Wednesday, June 22, 2011

Readers Digest


After cooking my 3 course dinner in 3 1/2 minutes, using my electric toothbrush that promises only a minute of scrubbing is needed, and waiting 4 minutes for an album to finish downloading because my internet was being slow, I laid back and opened The Economist.  Not too much later I checked my watch and couldn't believe my eyes.  A whole three minutes had passed and I was just getting to the bottom of the first page.

While everything else is moving along faster, and faster, the art of reading has kept its pace like a disciplined runner.  While the information you get is being hunted and gathered at an unprecedented rate, the mental digestion process hasn't changed a bit.  And like food, data spoils and is best eaten fresh.

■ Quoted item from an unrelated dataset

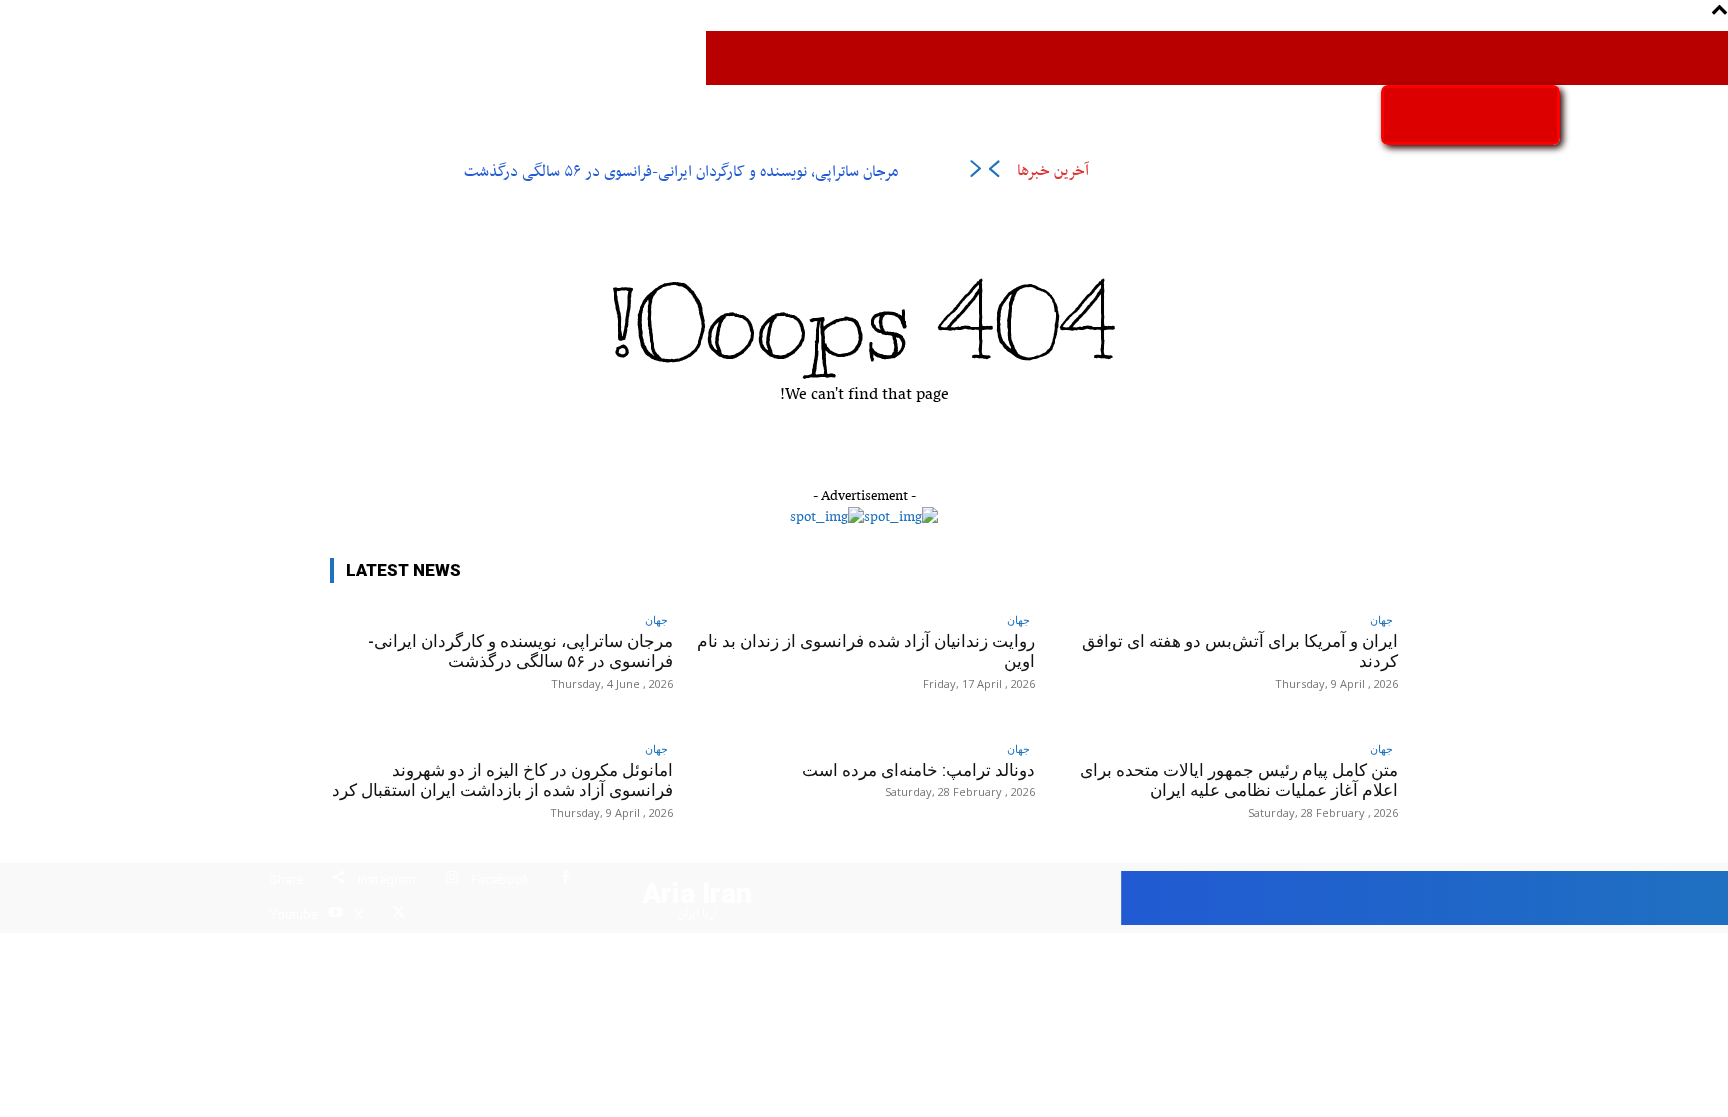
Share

When up to the minute information is just too fast for the "wait a minute" reader like myself, something needs to change.  I started skipping some articles in the publications I subscribe to recently, a practice I pledged to avoid.  Reading two week old economic indicators, and hearing about how Dominique Strass Kahn can get a little touchy for the fourth time in a row, I couldn't help but notice how so much information has such a short shelf life.  As new issue upon new issue piled up, I found myself rushing through articles like they were instructions to diffusing a ticking time bomb.  I was reading more, understanding less, and mispronouncing a lot of words in my head.  To my dismay, I would get to a new issue and find articles similarly crafted, and changed only in that they were more updated.  I had to question my approach and figure out a new way to read.

What I've begun to do is look at "Contents" pages of magazines I haven't gotten to and trying to have a more balanced reading diet.  I found in most cases that just reading an article from the latest issue did fairly well at covering all the preceding issues and was far more efficient.  Of course the unfortunate side of this is the missed anecdotes, unappreciated verbal flourishes, and undiscovered interpretations that come along with such a diet.  For someone who appreciates alliteration as much as apple pie, it's just a bit like missing out on dessert.




Data is coming out faster.  This doesn't only mean more of it is available, but also that more of it is pointless.  Some information is only worth it when it's fresh off the press or out of the proverbial oven.  Current events isn't always best read like a novel.  As dinners are getting zapped to pseudo-perfection in minutes, and movies streamed in seconds, the opportunity cost of old fashioned reading is sky-rocketing.  Not only can you do more than ever in the time that it takes to read a page on your favorite news site, but what you might be reading is going to spoil faster.  Like obesity became a bigger problem as food was hunted and gathered with new technology, so has information overload.  Similarly, as more unhealthy food options became available, data's fast food equivalent is out there and growing.   I'm trying different information diets to keep in shape and its a work in progress.  If you take a look, you might just find you're filling up on something lacking any nutritional value.